Second, they say the companies ask difficult personal questions, such as the dreaded "name your biggest personal flaw" conundrum. Really, I don't know why they keep asking this -- after the thousandth student tells them that their biggest flaw is, "I just have too high expectations for myself," can't they shut up and accept that we are perfect beings? Plus, what these kids don't tell you is that for later-round interviews, some companies elect to do terrible things like put students up in a hotel, or send down the Gulfstream Jet to pick them up and fly them back to the company offices. Oh, the horror!

Which brings us to a third complaint about OCR, that it forces Wharton students to "compete against their friends" for jobs. To that I say, haven't you been doing that for the last four years? Remember Management 100, when you totally pretended to be that girl's friend and then tore her to pieces during the feedback session? I sure as hell do, and I didn't even take that class.

Why does this matter, beyond the fact that I appear to have a startling number of friends in Wharton? A recent New York Times article quotes Harvard University's chief of mental health services as saying that college students have about a 50-50 chance of suffering depression or other psychological difficulties. Apparently, we're all constantly under a tremendous amount of pressure (gee, thank you, Times) and you Whartonites are just making it worse for yourselves. Christ, it's even stressing me out, and I tend to sleep 'til noon.

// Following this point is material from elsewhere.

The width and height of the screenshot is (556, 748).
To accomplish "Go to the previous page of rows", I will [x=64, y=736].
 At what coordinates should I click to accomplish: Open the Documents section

Recent survey data from Career Services shows that only 9 percent of students in the College from the Class of 2003 had job offers during the first semester of their senior year. And while that number was much higher for Wharton students, it was still less than half (44 percent). Far be it from me to say that Wharton could exert any sort of influence over the rest of the undergraduate student body, but it just seems like people are getting worked up over a whole lot of nothing.

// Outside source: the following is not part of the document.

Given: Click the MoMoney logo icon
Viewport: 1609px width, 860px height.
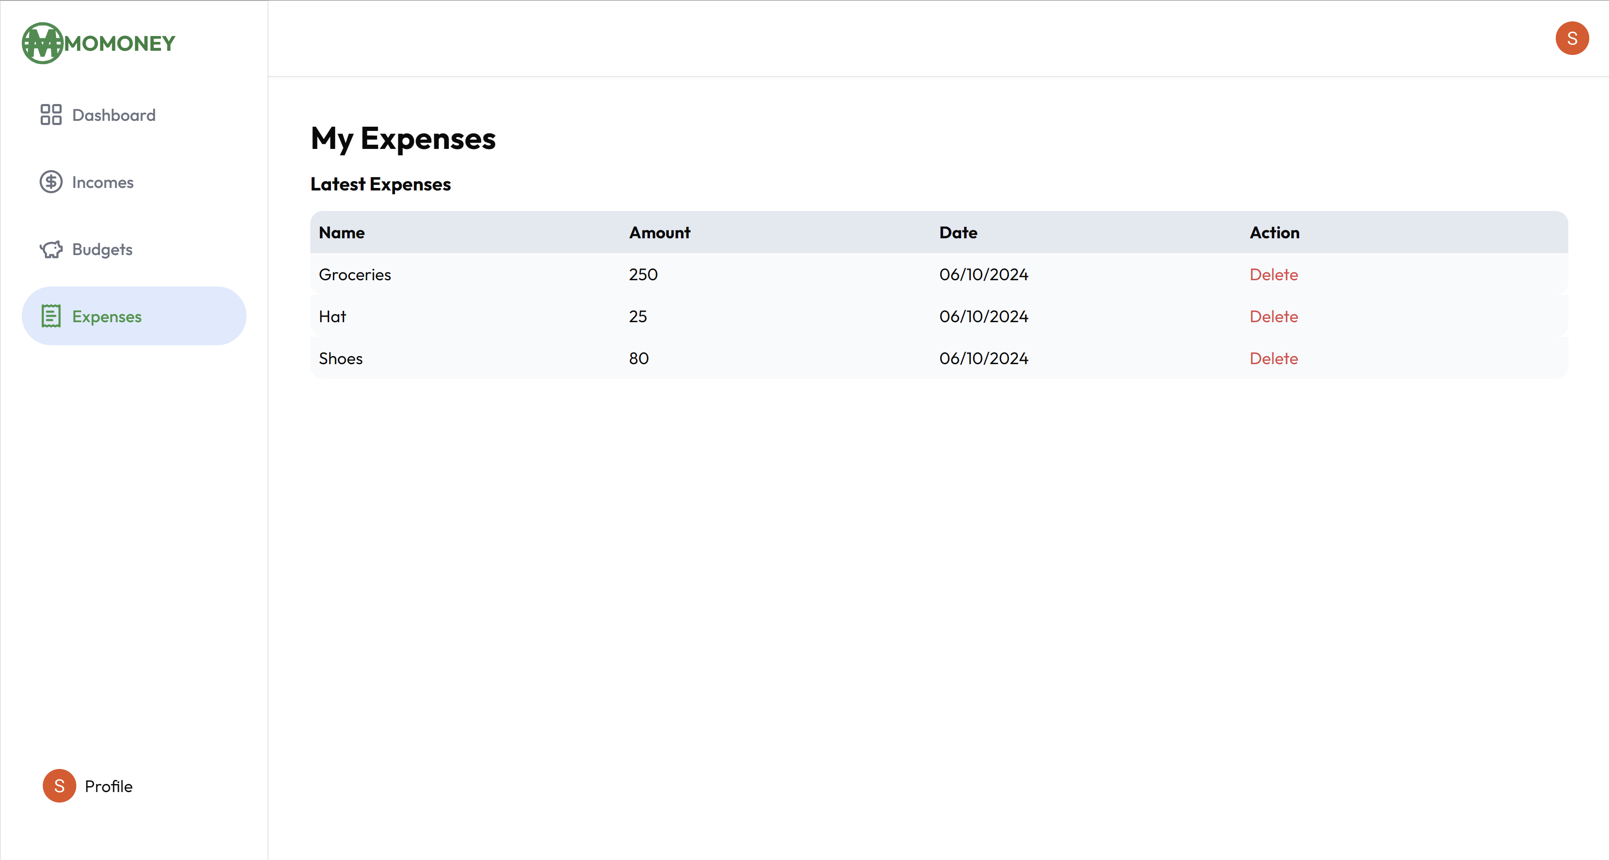Looking at the screenshot, I should 42,43.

So calm the hell down about OCR already, and while you're at it, recognize that "job" doesn't just mean working for Bain or McKinsey, living in Manhattan and giving Sarah Jessica Parker a run for her money as far as footwear is concerned. Now practice with me: "My name is Homestar Runner, and I think I would be a great asset to your company."

Eliot Sherman is a senior English major from Philadelphia and editorial page editor of The Daily Pennsylvanian. Diary of a Madman normally appears on Thursdays.